-- THE DATA --
>>>>>

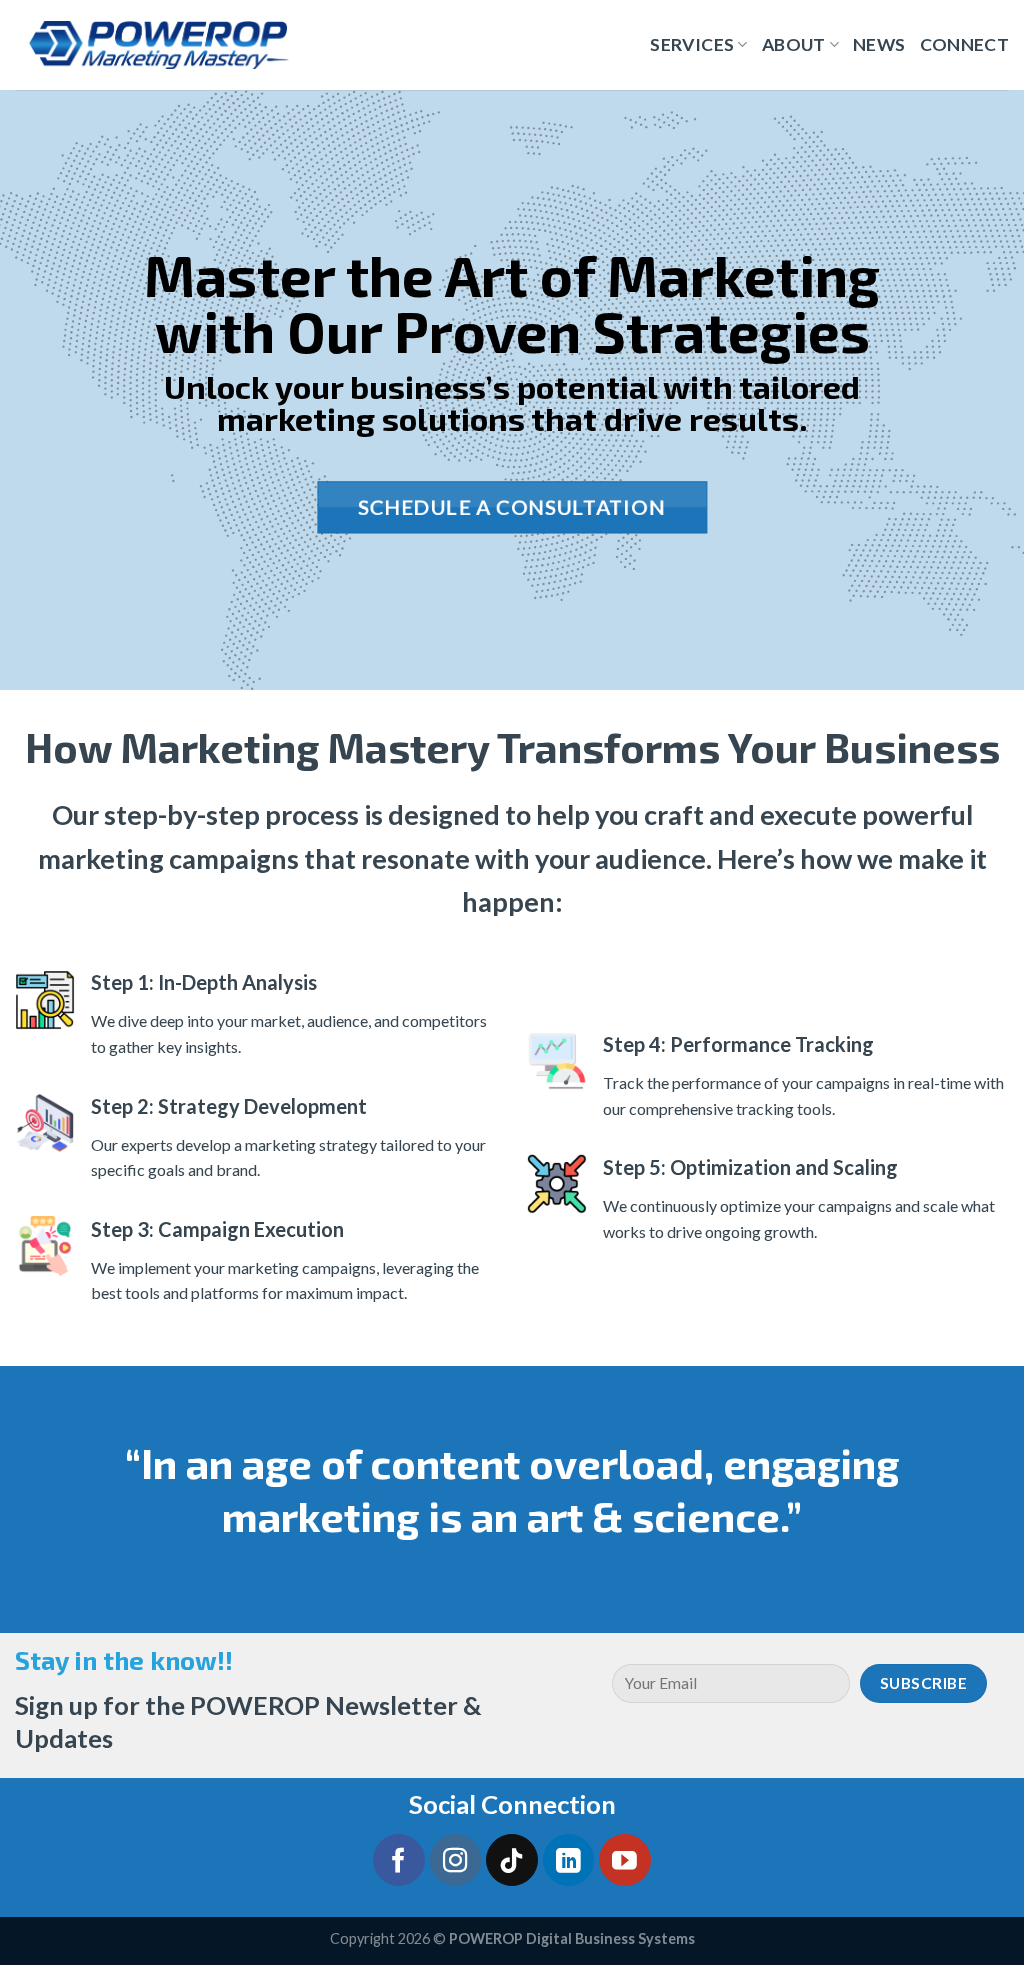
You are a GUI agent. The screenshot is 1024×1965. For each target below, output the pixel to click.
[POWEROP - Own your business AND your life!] (159, 45)
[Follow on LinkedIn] (569, 1860)
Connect (964, 44)
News (879, 44)
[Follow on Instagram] (456, 1860)
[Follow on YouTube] (625, 1860)
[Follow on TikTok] (512, 1860)
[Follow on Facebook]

<<<<<

Apart from its pictures, the data is to be repeated exactly.

-- YOUR SOLUTION --
You are a GUI agent. The screenshot is 1024×1965. For each target below, output the pixel to click.
[POWEROP - Own your business AND your life!] (159, 45)
[Follow on LinkedIn] (569, 1860)
Connect (964, 44)
News (879, 44)
[Follow on Instagram] (456, 1860)
[Follow on YouTube] (625, 1860)
[Follow on TikTok] (512, 1860)
[Follow on Facebook]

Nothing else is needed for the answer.